Leave out the pictures and retype exactly the lines from the one with "Given: Open the Board Data File dropdown" through the end of the records.

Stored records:
_ _ _ _ _ _ _

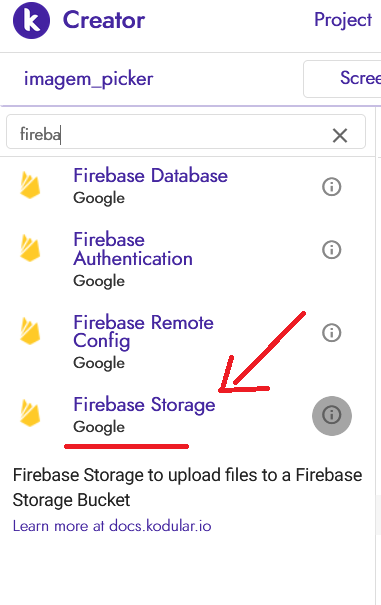Select the Firebase Database component
The image size is (381, 605).
click(x=151, y=176)
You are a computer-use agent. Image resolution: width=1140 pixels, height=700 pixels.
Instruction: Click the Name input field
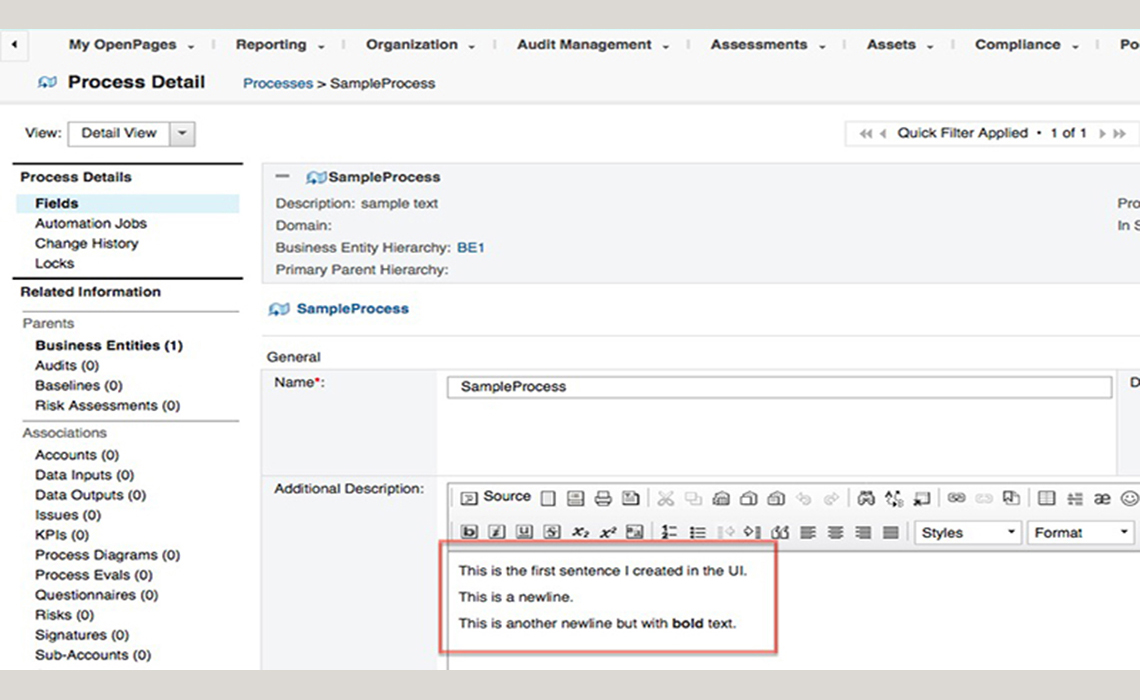778,386
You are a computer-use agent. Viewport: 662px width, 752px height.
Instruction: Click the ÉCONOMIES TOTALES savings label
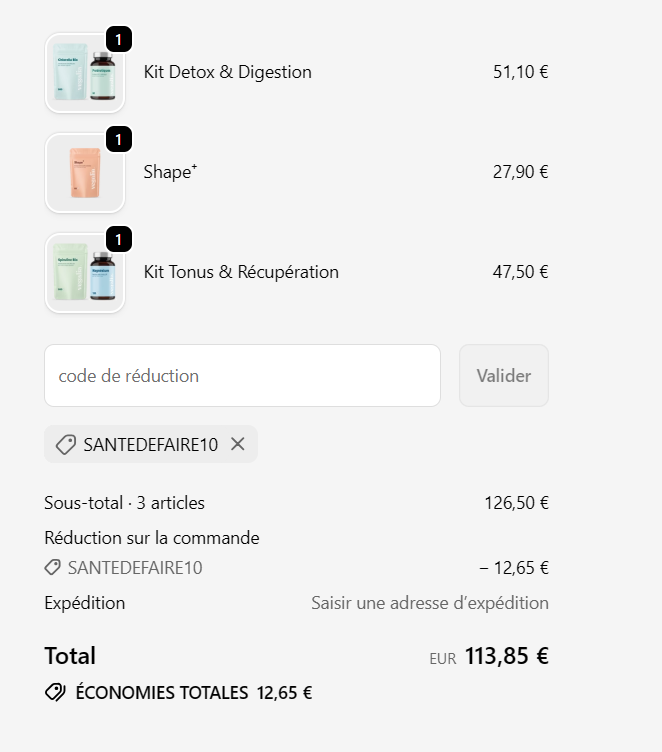click(162, 692)
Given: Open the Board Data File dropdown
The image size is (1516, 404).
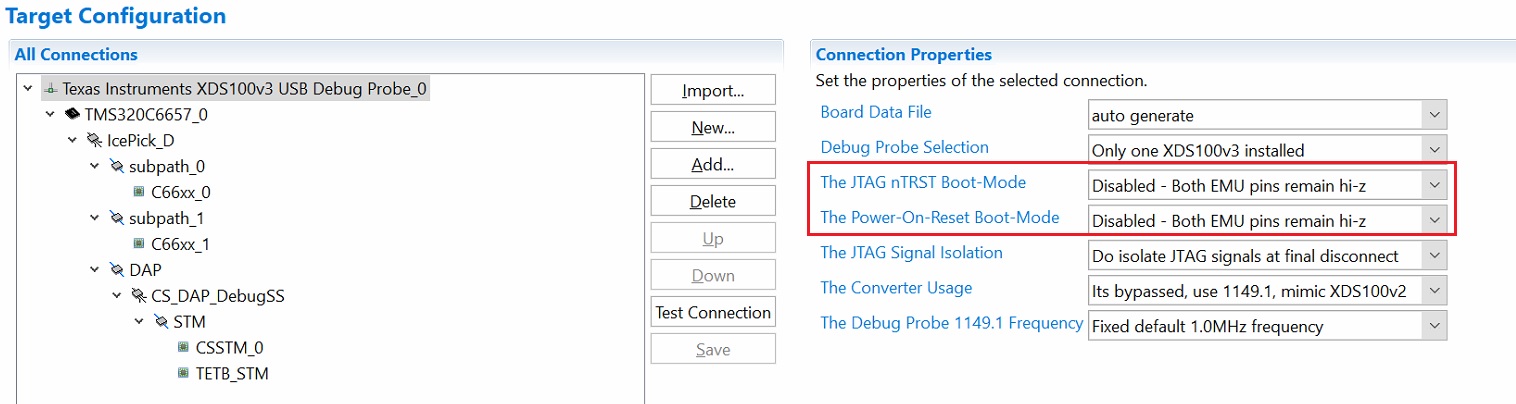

_ _ _ _ _ _ _

▸ **RESULT**:
Given: Open the Board Data File dropdown
The image size is (1516, 404).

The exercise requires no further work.